Article | Inter-village land conflicts in Laos’ upland frontiers

New article by Diana Suhardiman et al. in Geoforum, ‘Inter-village land conflicts in Laos’ upland frontiers: From state territorialization to powers of exclusion’.

State territorialization, how the state exercises its power to impose its predefined conception of development and modernity in the context of land governance, is a widespread phenomenon in the Global South. In Laos, state territorialization strategies form an integral part of the state’s regimes of dispossession. This is most apparent from the state’s ability to impose, design, and implement national policies and programs in line with the state’s political and economic objectives, resulting in the expropriation of local community’s land by more powerful actors. We argue, however, that territorialization strategy is not the monopoly of the state. On the contrary, different groups of villagers strategically position themselves in their struggles for land, often at the expenses of other villagers, through the making of new forms and types of territories.

Taking two neighboring villages as our case study, we illustrate how villagers take center stage in reconfiguring and reproducing the state’s regimes of dispossession through powers of exclusion.

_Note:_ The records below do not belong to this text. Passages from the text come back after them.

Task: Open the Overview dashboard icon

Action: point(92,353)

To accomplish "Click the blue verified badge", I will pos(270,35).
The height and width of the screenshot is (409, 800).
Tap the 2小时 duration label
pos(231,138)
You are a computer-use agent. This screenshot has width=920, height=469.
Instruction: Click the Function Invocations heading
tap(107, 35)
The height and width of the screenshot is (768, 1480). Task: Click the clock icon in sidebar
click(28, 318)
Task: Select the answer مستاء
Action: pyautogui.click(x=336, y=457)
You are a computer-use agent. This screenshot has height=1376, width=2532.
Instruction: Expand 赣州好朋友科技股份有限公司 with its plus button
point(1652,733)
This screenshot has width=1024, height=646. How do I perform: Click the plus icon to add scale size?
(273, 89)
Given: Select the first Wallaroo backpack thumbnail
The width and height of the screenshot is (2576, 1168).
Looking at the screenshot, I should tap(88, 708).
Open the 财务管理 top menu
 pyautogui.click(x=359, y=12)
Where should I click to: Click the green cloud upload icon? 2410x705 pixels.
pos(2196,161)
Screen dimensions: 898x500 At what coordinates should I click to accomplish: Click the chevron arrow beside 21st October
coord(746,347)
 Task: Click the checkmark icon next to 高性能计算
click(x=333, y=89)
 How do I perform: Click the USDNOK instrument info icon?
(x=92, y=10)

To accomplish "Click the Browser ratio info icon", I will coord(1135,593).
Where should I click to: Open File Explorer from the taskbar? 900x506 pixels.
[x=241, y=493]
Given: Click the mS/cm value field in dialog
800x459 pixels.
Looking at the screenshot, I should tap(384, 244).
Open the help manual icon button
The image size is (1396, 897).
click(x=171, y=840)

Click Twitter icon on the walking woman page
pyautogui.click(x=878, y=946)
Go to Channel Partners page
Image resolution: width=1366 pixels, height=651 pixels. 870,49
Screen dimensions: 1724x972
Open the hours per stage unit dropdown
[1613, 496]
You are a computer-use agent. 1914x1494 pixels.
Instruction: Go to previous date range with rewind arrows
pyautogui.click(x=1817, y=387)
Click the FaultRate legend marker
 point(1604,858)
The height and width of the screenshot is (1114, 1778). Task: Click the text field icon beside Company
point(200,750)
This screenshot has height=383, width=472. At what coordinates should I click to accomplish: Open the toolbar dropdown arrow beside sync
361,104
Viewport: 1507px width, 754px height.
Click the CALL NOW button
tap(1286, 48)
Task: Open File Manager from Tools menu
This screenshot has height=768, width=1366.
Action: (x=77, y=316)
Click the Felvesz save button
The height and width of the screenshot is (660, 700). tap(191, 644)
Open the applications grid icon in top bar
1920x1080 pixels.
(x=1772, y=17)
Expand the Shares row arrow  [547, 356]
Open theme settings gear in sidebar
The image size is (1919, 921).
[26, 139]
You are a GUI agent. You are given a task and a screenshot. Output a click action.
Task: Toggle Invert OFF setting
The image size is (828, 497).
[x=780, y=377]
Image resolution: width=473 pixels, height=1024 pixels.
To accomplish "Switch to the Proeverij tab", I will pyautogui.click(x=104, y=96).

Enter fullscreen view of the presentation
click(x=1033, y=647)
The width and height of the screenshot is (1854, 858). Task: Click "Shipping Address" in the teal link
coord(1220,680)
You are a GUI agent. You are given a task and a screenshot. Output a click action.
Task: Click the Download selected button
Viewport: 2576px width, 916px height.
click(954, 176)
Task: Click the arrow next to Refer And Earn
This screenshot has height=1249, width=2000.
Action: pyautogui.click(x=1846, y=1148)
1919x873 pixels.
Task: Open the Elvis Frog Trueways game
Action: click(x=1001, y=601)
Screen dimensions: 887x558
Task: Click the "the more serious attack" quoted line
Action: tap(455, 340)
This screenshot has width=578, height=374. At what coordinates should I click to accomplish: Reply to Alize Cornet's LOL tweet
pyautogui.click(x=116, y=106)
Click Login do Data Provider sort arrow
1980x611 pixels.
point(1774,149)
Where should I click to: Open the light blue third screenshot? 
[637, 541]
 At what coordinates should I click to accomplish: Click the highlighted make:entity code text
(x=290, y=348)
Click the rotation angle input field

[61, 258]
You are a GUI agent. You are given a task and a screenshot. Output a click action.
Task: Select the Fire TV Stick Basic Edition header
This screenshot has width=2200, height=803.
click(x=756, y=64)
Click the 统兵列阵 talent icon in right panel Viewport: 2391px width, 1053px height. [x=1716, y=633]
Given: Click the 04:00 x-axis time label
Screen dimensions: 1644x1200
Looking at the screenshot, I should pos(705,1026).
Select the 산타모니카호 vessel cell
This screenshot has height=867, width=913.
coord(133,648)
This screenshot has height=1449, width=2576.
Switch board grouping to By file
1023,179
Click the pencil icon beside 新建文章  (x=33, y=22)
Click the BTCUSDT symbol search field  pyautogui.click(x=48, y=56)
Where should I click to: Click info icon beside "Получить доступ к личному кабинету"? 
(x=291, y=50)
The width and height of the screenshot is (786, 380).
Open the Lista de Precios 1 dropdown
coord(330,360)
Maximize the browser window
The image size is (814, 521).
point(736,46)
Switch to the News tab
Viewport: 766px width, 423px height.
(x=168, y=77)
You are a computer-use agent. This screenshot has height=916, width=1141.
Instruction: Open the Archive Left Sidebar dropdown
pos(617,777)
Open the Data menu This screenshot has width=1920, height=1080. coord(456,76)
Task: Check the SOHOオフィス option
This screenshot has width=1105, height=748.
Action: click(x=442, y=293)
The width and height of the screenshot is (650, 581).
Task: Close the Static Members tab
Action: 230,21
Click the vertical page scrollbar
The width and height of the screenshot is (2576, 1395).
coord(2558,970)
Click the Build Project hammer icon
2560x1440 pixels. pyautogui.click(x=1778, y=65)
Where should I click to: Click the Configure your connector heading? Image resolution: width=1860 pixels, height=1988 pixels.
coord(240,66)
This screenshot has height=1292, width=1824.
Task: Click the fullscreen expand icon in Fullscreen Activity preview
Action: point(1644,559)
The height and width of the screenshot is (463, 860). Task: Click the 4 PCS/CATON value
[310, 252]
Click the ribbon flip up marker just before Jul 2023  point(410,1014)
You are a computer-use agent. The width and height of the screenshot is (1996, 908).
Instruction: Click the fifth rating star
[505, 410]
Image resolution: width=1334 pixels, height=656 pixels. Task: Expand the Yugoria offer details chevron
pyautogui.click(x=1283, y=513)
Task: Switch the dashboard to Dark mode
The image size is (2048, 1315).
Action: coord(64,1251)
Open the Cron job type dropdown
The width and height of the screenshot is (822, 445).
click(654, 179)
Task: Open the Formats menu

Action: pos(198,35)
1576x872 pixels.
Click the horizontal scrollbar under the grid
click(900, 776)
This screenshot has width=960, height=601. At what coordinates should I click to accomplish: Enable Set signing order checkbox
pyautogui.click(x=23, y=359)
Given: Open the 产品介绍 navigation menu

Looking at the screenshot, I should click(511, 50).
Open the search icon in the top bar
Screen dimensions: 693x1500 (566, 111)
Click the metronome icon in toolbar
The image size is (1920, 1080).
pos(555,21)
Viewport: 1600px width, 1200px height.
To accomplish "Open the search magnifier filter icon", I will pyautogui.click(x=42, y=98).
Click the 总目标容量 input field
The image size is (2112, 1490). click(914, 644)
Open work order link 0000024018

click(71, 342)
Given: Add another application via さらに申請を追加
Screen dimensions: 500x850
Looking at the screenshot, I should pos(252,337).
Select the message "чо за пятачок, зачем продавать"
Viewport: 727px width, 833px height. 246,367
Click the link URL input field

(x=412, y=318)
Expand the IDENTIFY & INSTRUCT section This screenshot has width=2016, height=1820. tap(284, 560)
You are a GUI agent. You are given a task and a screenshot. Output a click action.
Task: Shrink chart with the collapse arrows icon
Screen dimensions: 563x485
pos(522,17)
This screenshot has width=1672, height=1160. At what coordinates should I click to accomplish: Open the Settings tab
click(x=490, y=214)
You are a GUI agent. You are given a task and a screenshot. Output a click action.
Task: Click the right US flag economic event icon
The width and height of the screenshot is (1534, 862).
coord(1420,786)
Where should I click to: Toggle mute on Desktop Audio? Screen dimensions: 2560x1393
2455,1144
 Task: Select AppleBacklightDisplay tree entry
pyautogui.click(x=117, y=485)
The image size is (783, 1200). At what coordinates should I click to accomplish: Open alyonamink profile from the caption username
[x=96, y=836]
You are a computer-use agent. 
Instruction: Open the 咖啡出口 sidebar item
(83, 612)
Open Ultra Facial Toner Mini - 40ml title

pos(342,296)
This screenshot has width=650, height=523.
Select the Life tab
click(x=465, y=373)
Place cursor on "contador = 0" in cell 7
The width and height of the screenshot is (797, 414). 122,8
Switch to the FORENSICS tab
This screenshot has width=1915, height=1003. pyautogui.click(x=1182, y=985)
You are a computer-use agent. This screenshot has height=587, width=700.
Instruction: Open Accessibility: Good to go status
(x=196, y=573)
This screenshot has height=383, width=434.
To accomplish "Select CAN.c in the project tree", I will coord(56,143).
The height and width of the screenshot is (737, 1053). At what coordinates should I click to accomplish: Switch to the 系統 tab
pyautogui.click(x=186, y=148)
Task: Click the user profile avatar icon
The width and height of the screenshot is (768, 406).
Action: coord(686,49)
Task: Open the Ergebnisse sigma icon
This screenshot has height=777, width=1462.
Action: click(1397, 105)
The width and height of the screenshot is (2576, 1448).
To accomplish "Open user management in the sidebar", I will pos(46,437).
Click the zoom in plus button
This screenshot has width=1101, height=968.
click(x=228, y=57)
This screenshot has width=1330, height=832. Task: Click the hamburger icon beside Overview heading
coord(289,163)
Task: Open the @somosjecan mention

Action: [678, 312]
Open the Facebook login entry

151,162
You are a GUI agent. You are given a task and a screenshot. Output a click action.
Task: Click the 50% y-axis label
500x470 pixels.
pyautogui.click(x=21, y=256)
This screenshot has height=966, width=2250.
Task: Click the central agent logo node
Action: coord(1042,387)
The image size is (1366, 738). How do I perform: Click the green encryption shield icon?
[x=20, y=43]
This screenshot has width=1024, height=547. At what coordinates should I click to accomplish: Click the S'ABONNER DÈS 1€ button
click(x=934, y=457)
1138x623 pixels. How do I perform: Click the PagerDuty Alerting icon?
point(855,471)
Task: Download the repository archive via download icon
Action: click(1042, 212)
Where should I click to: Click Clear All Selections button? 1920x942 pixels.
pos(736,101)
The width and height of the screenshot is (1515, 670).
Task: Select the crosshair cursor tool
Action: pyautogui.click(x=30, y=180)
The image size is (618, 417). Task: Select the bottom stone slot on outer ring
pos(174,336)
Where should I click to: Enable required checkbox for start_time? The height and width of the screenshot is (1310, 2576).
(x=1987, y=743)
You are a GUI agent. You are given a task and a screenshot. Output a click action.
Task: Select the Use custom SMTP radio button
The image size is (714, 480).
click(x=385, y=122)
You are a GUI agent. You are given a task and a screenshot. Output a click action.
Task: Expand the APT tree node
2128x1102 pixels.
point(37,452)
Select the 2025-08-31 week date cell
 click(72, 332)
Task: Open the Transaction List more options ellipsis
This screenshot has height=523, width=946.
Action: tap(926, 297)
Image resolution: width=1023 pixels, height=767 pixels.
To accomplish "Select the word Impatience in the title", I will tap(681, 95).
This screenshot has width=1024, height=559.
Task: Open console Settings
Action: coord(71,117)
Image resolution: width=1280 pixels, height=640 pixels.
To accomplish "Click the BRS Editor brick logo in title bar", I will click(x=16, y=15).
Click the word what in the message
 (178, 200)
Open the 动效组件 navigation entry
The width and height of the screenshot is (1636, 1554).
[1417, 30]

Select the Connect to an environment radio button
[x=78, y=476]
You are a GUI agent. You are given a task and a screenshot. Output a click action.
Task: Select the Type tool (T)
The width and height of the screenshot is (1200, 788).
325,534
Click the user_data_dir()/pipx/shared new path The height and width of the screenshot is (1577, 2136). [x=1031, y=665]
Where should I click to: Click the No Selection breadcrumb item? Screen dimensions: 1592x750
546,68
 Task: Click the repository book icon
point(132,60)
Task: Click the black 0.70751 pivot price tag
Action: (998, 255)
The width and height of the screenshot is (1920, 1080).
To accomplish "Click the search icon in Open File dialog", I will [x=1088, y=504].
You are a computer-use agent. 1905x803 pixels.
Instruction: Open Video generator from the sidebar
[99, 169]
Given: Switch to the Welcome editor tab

We show: 1) how the creation of local regimes of dispossession is closely interlinked with the state’s internal resettlement and land use planning program; 2) how it is conditioned by market-based processes of rural differentiation that occurred alongside changing perceptions of land value; 3) how inter-village scrambles for land have been driven by the tea boom and farm households’ decisions to transition from swidden agriculture to commercial tea cultivation; and 4) how it is manifested in unresolved inter-village land conflicts.